Konsultan RPJP 2015-2025, Haryanto R Putro sependapat dengan beberapa masukan yang diberikan dari berbagai stakeholder. Menurutnya memang menjadi penting penetapan batas-batas wilayah taman nasional, sehingga baik bagi desa, maupun pihak Balai TNGP.
“Batas-batas administrasi ini harus jelas, batas Taman Nasional ini harus jelas, sehingga kita tahu, sekian persen wilayah desa yang masuk diwilayah Taman Nasional, lalu kalau itu masuk taman nasional apa program pembangunan yang bisa kita sepakati dengan pengelola taman nasional. Supaya bisa mengambil win-win solusi antara masyarakat dan TNGP. Ini yang menjadi harapan disemua titik. Ini akan menjadi penting, untuk menentukan kompensasi,” terang Haryanto R Putro.
Ganti Rugi
Terkait ganti rugi kepada masayarakat yang bertempat tinggal di kawasan TNGP, menurutnya bisa saja dilakukan pemerintah melalui program yang direncanakan pemerintah daerah dengan system ganti rugi. Pembiayaannya melalui APBD atau APBN.
“Kalau untuk ganti rugi, kompensasi itu bisa di bikin programnya.
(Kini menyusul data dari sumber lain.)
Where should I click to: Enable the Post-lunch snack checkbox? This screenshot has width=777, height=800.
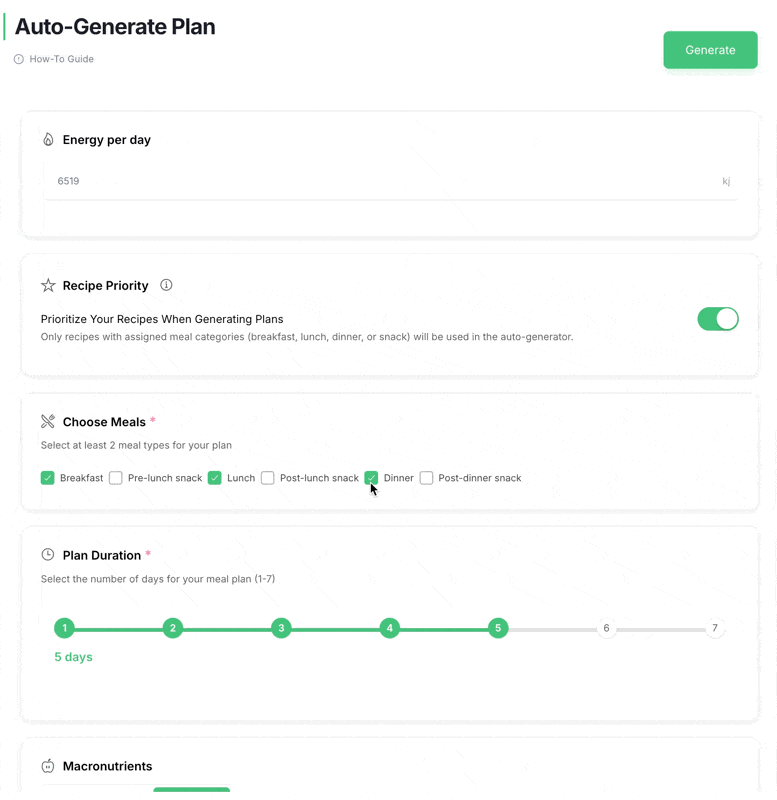(268, 478)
Itu pernah terjadi di beberapa taman nasional lain yang ada yang bikin program seperti itu, masyarakat diberi kompensasi masyarakat keluar. Untuk TNGP, mestinya bisa tetapi harus dikembangkan bersama-sama pemerintah daerah. Misalkan bikin program transmigrasi lokal, disediakan dananya, dananya ini dibiayai mungkin dengan sebagian APBD, atau sebagian dari APBN, sebagian mungkin bisa dibiayai dari pihak ketiga, misalnya ada donatur yang mau bantu, ya bisa juga,” tambahnya.
Kepala Distric Officer Gemawan KKU, Agus Budiman juga menyesalkan karena luasan TNGP bertambah kurang sosialisasi. Dibuktikan Kades Harapan Mulia, Kades Pangkalan Buton, Kades Sedahan Jaya, dan Kades Riam Berasap Jaya mempertanyakan sosialisasi. Apalagi seluruh desa di KKU wajib menyelesaikan peta administrasi desanya sebelum tahun 2015 berakhir, namun sosialisasi perluasan TNGP dilakukannya tidak jelas.
“Mengenai SK tersebut sudah saya coba minta dalam forum RPJP TNGP tahun 2015-2025 itu namun tidak diberikan. Mereka beralasan belum menerima salinan di mana masih di BPKH, beberapa kades di antaranya Kades Harapan Mulya, Riam Berasap Jaya, pangkalan Buton dan Sedahan Jaya juga mempertanyakan tidak adanya sosialisasi sebelumnya. Dan mereka juga mempertanyakan batas wilayah desa dengan TNGP ini terkait dengan perencanaan tata ruang desa,” tutur Agus Budiman yang juga hadir di RPJP TNGP tahun 2015-2025.